= Ahmed Hikmat Shakir =

Iraqi terrorist facilitator implicated in 9/11 atracks

Ahmed Hikmat Shakir is an Iraqi terrorist facilitator implicated in the September 11 attacks. While based in Malaysia, Shakir served as an al-Qaeda “fixer” and provided logistical support in the planning of the attacks on the USS Cole, the World Trade Center, the Pentagon and other terrorist attacks. Shakir was arrested in Qatar days after the 9/11 attacks, but was subsequently released and ultimately returned to Iraq.

== History ==
In 1999, Shakir began working as a VIP greeter for Malaysian Airlines, a position he obtained with the help of a contact at the Iraqi embassy, as reported by The Weekly Standard.
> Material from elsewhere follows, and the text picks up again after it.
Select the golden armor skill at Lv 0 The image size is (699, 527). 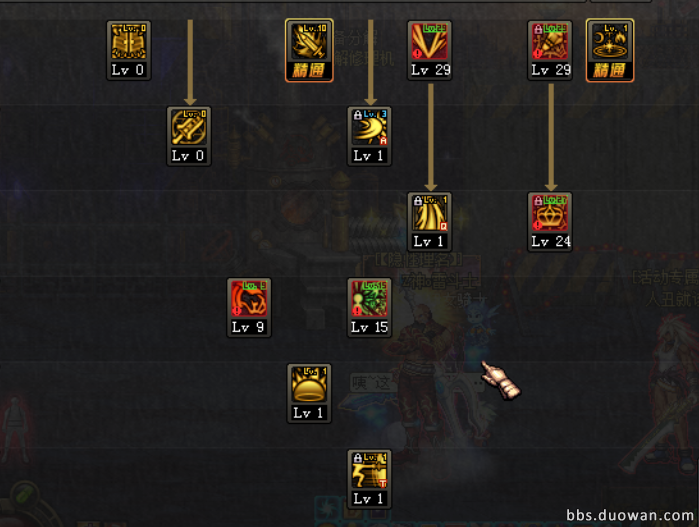tap(128, 50)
On January 5, 2000, Shakir escorted September 11 hijacker Khalid al Mihdhar to a waiting car and joined him for al-Qaeda planning meetings in Kuala Lumpur, later named the Kuala Lumpur al-Qaeda Summit. After the meetings, Shakir reported to work at the airport twice before disappearing.
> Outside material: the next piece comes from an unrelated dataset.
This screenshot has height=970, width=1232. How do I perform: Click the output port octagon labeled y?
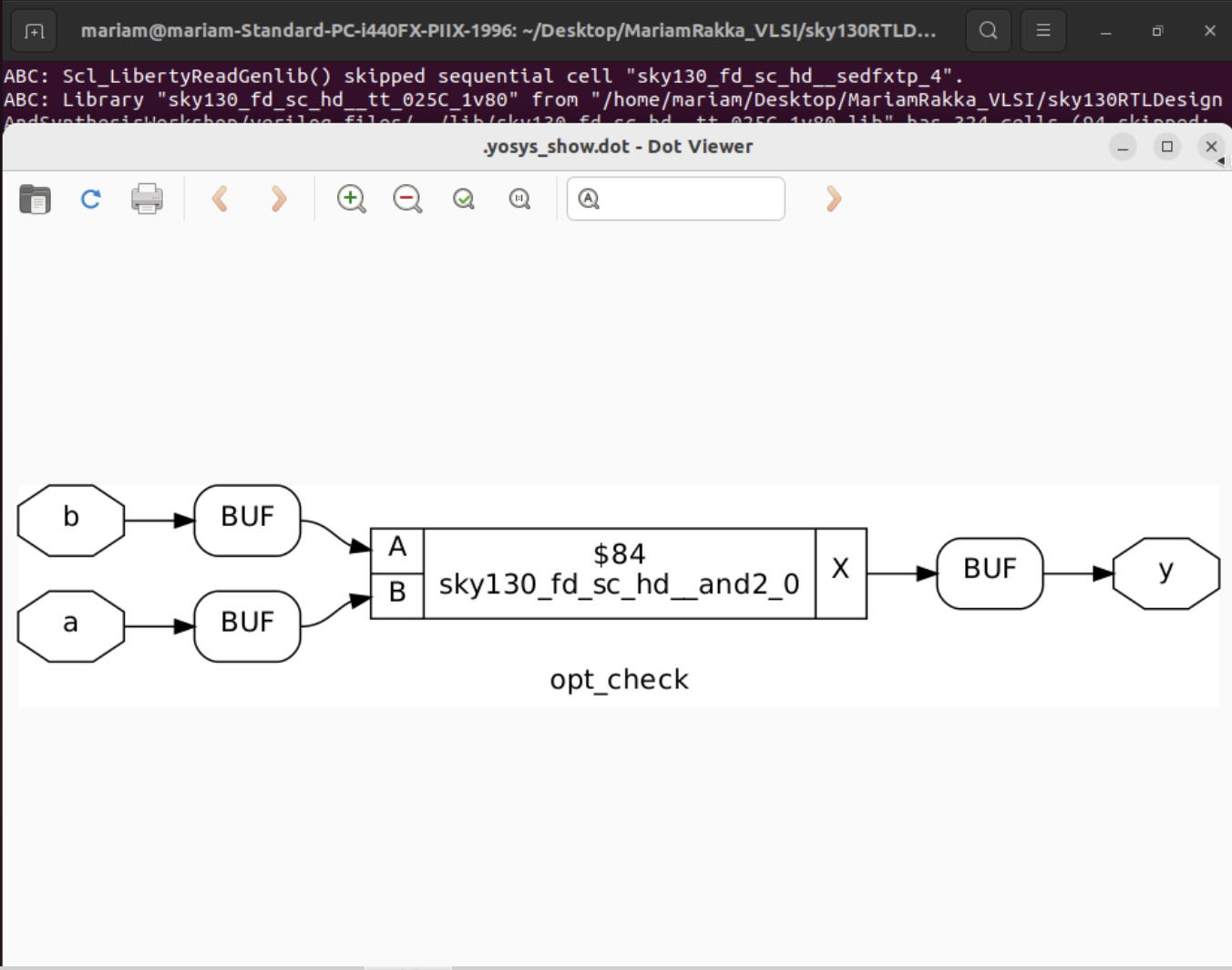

Six days after the 9/11 attacks, on September 17, 2001, Qatari authorities searched his person and apartment and arrested Shakir. During the search, authorities found contact information for multiple senior-level al-Qaeda members tied to the 1993 World Trade Center bombing, Operation Bojinka, the 1998 United States embassy bombings, and the attack on USS. Cole both on his body and in his apartment. Shakir's contacts included the brother of 9/11 architect Khalid Sheikh Mohammed and Mamdouh Mahmud Salim.

American officials were reportedly aware that Shakir was acting an associate of two 9/11 hijackers who attended the January 2000 meeting in Malaysia and FBI officials were “eager to interview Shakir.” However, Qatari authorities released Shakir, allowing him to flee the country. Shakir was detained in Amman, Jordan en route to Iraq on October 21, 2001, and was held in Jordan for three months before being allowed to return to Iraq.

== Confusion over names ==
In 2004, allegations emerged that Shakir, as a senior-ranking al-Qaeda member, was an officer in Saddam Hussein's private militia. Iraqi military documents named Lt. Col. Hikmat Shakir Ahmad as a member of Fedayeen Saddam. The Weekly Standard published an article which speculated that the al-Qaeda member was a member of Saddam Hussein's militia. However, a 2004 article in the Washington Post quoted a senior Bush administration official who believed that names indicated two different individuals. The 9/11 Commission Report claimed that despite the confusion over Shakir's identity, the al-Qaeda member was still in police custody in Qatar when the Iraqi Fedayeen colonel with a similar name was in Iraq.